Efficient Learning Machines written by Mariette Awad and has been published by Apress this book supported file pdf, txt, epub, kindle and other format this book has been release on 2015-04-27 with Computers categories.


Machine learning techniques provide cost-effective alternatives to traditional methods for extracting underlying relationships between information and data and for predicting future events by processing existing information to train models. Efficient Learning Machines explores the major topics of machine learning, including knowledge discovery, classifications, genetic algorithms, neural networking, kernel methods, and biologically-inspired techniques. Mariette Awad and Rahul Khanna’s synthetic approach weaves together the theoretical exposition, design principles, and practical applications of efficient machine learning. Their experiential emphasis, expressed in their close analysis of sample algorithms throughout the book, aims to equip engineers, students of engineering, and system designers to design and create new and more efficient machine learning systems.

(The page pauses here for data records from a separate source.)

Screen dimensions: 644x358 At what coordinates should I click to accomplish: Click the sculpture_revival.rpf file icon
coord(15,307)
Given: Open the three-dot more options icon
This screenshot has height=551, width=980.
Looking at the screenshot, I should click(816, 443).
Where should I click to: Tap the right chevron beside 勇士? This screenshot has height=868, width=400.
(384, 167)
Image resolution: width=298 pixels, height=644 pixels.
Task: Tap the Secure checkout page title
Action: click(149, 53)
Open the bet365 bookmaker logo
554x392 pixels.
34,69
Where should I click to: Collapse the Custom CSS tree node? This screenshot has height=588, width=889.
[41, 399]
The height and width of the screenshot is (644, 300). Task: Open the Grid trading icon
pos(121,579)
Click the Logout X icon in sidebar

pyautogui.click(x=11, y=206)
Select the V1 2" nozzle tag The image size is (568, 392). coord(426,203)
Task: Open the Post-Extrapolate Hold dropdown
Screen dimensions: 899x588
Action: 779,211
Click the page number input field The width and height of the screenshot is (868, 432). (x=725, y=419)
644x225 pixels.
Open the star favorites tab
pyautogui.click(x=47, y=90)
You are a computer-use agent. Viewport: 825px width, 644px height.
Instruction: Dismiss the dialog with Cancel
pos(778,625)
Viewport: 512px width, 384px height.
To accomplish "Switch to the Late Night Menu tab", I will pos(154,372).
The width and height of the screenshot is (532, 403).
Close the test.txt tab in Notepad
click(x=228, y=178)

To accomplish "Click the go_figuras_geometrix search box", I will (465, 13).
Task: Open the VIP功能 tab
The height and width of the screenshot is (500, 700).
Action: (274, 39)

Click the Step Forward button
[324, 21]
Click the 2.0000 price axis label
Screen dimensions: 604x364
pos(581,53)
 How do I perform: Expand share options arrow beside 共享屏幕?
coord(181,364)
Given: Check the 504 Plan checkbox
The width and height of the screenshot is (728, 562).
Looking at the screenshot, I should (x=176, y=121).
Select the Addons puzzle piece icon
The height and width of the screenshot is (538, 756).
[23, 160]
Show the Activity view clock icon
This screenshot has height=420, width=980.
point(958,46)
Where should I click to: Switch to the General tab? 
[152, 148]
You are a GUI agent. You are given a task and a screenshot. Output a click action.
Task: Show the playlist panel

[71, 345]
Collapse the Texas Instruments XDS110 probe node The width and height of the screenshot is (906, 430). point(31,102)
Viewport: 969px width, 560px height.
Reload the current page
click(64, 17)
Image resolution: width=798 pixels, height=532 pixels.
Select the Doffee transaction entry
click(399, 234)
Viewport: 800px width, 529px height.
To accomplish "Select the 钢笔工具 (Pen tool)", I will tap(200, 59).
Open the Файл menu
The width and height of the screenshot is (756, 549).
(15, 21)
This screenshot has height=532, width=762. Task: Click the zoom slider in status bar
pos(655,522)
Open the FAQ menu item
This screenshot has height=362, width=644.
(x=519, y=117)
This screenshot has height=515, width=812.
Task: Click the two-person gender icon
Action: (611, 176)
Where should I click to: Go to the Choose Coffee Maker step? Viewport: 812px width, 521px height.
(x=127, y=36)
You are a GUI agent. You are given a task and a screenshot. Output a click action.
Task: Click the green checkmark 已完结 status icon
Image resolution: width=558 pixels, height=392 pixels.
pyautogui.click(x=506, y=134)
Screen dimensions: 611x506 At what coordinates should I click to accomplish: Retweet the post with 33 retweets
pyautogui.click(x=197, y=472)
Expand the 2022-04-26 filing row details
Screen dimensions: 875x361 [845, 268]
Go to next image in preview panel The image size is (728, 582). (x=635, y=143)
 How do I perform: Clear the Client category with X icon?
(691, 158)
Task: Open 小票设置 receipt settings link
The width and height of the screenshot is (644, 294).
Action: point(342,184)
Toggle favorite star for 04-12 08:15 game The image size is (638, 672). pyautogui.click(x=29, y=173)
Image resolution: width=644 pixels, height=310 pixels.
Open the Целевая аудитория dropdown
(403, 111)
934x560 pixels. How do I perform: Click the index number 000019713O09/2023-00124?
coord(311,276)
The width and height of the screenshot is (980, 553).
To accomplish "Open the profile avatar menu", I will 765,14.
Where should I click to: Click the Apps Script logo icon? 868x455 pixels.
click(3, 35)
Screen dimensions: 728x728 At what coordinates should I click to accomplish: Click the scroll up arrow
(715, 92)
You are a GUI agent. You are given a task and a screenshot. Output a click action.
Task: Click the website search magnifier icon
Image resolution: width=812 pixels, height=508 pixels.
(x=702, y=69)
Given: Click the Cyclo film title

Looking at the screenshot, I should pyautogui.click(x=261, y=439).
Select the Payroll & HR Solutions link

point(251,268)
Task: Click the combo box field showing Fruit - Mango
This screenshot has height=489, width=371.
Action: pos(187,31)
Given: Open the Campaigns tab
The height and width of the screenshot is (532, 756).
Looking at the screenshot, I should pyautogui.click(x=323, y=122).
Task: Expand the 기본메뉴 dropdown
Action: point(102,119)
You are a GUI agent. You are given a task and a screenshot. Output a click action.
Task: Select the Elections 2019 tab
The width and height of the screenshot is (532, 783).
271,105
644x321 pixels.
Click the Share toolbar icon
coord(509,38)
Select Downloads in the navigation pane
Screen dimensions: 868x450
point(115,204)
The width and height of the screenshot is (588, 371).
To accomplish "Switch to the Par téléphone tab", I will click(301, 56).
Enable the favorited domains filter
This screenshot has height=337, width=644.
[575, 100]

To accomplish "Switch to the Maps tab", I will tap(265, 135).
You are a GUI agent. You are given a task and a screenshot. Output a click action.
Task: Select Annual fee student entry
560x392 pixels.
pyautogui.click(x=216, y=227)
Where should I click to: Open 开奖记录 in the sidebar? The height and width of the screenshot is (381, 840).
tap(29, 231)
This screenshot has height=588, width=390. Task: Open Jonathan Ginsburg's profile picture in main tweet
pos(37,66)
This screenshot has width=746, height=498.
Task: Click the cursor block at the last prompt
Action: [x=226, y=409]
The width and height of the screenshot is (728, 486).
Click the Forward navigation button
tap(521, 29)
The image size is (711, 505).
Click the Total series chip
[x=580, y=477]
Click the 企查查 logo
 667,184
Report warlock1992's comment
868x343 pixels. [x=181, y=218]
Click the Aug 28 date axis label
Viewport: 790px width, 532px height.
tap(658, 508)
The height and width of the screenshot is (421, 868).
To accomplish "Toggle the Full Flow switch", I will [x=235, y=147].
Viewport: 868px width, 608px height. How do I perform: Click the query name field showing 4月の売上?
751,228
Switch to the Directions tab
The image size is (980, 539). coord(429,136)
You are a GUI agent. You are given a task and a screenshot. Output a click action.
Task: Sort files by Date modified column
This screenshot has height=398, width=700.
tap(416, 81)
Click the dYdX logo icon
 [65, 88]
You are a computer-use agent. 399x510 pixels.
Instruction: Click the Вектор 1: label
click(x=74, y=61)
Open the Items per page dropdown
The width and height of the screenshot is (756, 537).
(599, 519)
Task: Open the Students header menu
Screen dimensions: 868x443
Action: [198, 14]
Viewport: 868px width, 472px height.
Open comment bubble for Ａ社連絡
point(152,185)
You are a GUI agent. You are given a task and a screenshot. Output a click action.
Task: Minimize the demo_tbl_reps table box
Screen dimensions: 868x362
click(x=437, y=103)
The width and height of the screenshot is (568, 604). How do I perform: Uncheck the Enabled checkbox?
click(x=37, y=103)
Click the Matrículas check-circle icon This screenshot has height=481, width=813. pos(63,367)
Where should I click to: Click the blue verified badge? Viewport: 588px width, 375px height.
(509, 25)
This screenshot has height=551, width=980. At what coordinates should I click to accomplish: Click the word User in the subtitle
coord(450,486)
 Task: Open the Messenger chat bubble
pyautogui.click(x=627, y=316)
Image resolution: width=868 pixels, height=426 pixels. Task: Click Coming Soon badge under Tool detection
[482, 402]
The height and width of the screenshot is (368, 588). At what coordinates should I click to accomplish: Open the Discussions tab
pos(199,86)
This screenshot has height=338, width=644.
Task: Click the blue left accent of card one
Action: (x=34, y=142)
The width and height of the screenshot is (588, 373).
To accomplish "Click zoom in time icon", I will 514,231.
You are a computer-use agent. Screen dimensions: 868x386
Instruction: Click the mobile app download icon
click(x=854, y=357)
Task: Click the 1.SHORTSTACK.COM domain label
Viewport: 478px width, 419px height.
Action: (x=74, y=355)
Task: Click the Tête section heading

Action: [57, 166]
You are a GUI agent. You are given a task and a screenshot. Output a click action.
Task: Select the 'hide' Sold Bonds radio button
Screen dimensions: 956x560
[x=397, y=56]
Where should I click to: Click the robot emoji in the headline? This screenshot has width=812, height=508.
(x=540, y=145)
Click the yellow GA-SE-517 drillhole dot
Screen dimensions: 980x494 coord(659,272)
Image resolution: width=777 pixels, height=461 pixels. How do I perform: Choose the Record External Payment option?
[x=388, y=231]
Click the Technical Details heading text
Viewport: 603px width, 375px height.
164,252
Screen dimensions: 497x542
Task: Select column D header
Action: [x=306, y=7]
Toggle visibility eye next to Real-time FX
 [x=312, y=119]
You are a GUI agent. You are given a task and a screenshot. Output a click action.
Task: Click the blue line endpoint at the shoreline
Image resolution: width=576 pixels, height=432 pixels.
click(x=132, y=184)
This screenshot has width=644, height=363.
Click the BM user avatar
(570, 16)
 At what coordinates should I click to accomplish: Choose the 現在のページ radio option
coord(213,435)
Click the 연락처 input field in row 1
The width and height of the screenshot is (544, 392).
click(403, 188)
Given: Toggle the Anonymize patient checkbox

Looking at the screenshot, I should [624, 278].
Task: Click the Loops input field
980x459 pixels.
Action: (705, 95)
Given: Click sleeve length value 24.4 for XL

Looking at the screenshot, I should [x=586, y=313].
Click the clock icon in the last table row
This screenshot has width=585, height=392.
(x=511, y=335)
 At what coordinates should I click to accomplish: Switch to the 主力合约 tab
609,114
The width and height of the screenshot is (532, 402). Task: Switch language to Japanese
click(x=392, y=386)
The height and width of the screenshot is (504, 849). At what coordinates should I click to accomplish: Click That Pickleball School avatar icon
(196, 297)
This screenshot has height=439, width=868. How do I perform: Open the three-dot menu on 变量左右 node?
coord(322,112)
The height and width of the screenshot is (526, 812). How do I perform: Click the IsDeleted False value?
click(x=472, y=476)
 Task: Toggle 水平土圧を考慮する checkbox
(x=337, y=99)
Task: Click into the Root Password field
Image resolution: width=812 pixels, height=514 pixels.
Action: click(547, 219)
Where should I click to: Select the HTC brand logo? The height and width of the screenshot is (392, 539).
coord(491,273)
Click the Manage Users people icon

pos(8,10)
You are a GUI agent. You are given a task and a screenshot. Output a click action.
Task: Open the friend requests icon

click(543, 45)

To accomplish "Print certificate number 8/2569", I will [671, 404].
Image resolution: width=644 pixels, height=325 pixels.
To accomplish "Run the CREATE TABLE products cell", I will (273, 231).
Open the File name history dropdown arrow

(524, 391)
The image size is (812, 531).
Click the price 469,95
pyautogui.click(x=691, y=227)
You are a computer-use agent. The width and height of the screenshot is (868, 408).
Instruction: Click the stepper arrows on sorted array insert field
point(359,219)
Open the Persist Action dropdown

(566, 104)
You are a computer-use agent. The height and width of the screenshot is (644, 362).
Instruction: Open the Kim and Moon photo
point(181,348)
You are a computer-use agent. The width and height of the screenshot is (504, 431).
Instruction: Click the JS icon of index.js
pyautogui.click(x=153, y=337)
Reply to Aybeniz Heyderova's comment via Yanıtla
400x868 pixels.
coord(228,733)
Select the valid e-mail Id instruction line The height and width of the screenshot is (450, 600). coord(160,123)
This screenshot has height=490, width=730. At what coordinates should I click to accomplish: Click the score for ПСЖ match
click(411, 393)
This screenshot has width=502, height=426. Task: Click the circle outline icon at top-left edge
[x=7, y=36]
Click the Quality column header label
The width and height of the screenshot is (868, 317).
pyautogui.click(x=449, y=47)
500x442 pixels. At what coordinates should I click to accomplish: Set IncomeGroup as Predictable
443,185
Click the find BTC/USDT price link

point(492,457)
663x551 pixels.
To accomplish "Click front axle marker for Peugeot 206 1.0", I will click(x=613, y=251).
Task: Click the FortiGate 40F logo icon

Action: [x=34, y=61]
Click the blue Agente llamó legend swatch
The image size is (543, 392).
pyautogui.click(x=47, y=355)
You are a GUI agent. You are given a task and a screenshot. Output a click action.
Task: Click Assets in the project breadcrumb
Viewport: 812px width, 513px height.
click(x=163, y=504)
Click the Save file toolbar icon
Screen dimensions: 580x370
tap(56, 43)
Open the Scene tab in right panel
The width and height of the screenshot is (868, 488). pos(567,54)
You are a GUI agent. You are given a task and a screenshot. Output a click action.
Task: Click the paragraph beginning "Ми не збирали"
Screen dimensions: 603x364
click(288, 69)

Readers of Efficient Learning Machines will learn how to recognize and analyze the problems that machine learning technology can solve for them, how to implement and deploy standard solutions to sample problems, and how to design new systems and solutions. Advances in computing performance, storage, memory, unstructured information retrieval, and cloud computing have coevolved with a new generation of machine learning paradigms and big data analytics, which the authors present in the conceptual context of their traditional precursors. Awad and Khanna explore current developments in the deep learning techniques of deep neural networks, hierarchical temporal memory, and cortical algorithms. Nature suggests sophisticated learning techniques that deploy simple rules to generate highly intelligent and organized behaviors with adaptive, evolutionary, and distributed properties. The authors examine the most popular biologically-inspired algorithms, together with a sample application to distributed datacenter management. They also discuss machine learning techniques for addressing problems of multi-objective optimization in which solutions in real-world systems are constrained and evaluated based on how well they perform with respect to multiple objectives in aggregate. Two chapters on support vector machines and their extensions focus on recent improvements to the classification and regression techniques at the core of machine learning.